A Agência Nacional de Energia Elétrica (Aneel) anunciou a inabilitação de nove projetos de usinas termelétricas pertencentes à Evolution Power Partners (EPP), empresa em negociação com a J&F para a aquisição de 30% de seu capital. Essas usinas haviam sido vencedoras do leilão de capacidade realizado em março, conforme documentos divulgados.
Impacto no leilão de capacidade
Os leilões visavam aumentar a segurança energética do Brasil, resultando na contratação de aproximadamente 19 gigawatts (GW) e R$64,5 bilhões em investimentos. Ao todo, 100 usinas, tanto novas quanto já existentes, foram selecionadas, incluindo grandes empresas como Petrobras e Eneva.
Problemas de habilitação
A inabilitação inclui usinas a gás natural, como Altos I e Santa Clara, que somam juntas 1,7 GW de capacidade e deveriam começar a operar entre 2028 e 2029. Os investimentos estimados para esses projetos são de R$7,6 bilhões.
Motivos da inabilitação
Segundo a portaria publicada no Diário Oficial da União (DOU), a EPP e seus consórcios não conseguiram comprovar requisitos econômico-financeiros necessários. A falta de elementos para a avaliação de balanços patrimoniais e indícios de dupla contagem de ativos foram citados como razões para a decisão.
Implicações da entrada da J&F
Após o leilão, a EPP comunicou à Aneel sobre a possível entrada da J&F no seu quadro acionário. Contudo, a agência impediu a apresentação de novos balanços patrimoniais após essa reestruturação, entendendo que isso não poderia ser feito após o encerramento do certame.
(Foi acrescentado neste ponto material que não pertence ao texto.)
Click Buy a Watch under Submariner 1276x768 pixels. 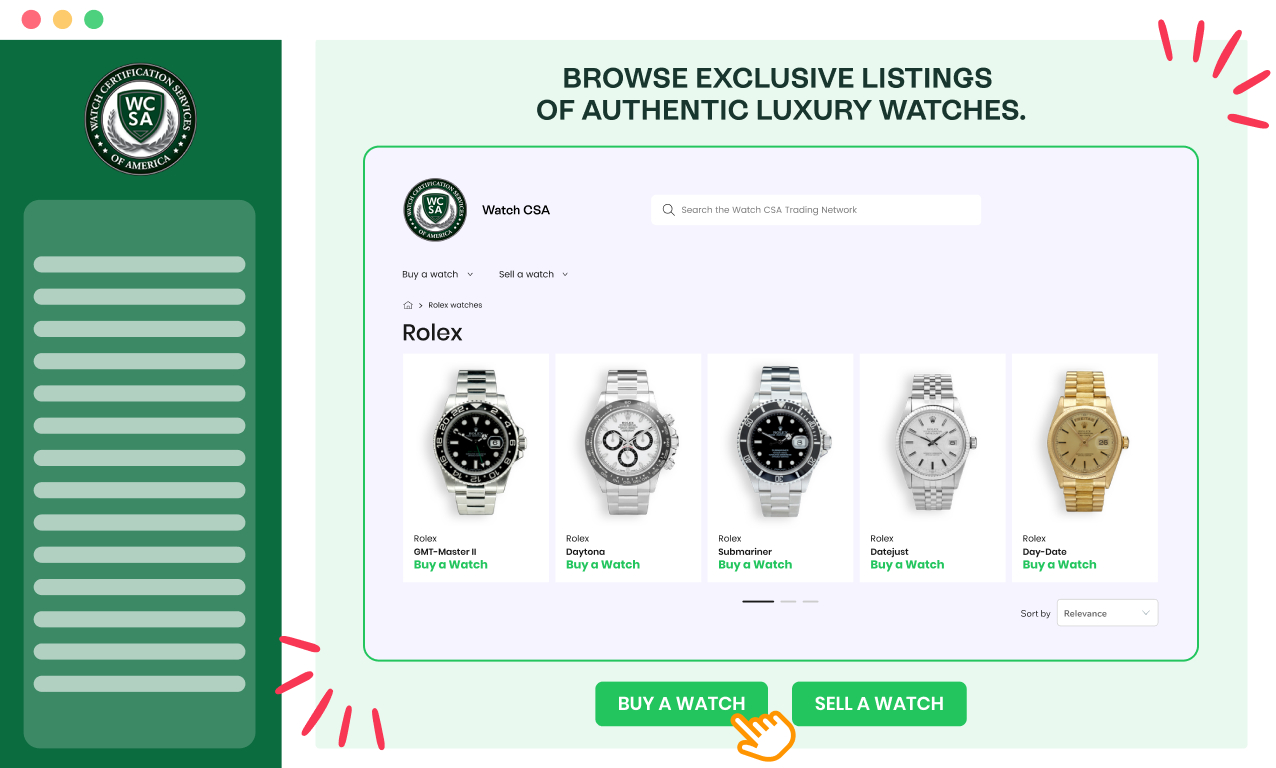[755, 565]
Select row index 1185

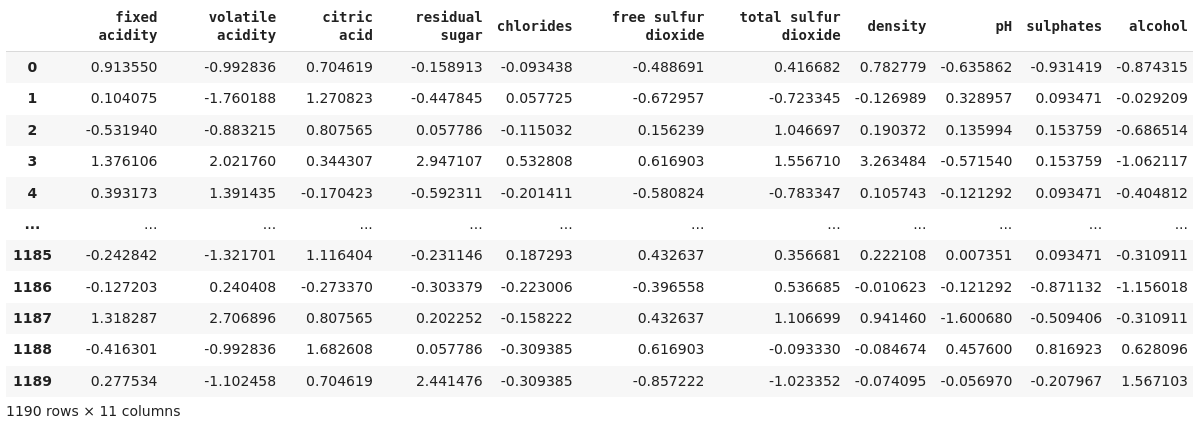pos(32,256)
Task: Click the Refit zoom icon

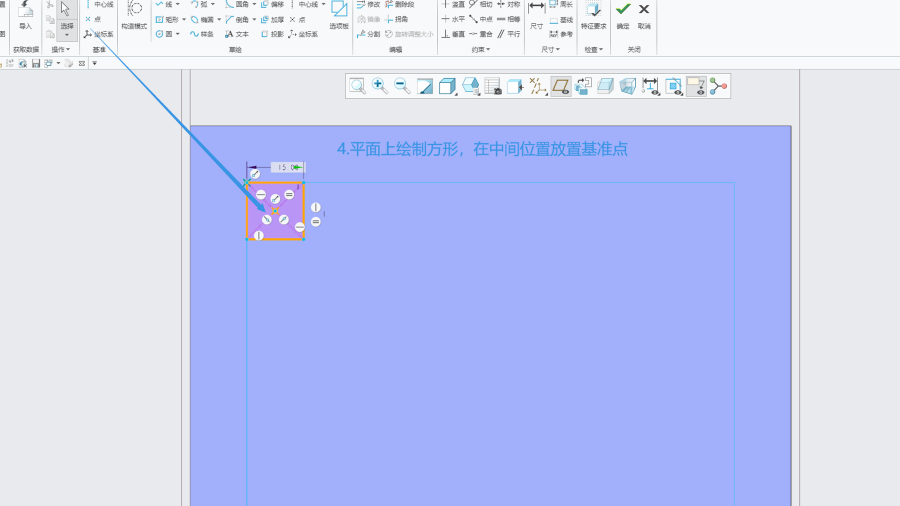Action: [357, 87]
Novas habilitações e contexto
Apesar da inabilitação da EPP, a Aneel também publicou novas habilitações que totalizam 2,3 GW, envolvendo usinas de empresas como Eneva e Delta Geração de Energia. Na semana anterior, a Aneel havia confirmado os primeiros contratos das usinas termelétricas do leilão, já que a Justiça negou pedidos de suspensão dos resultados.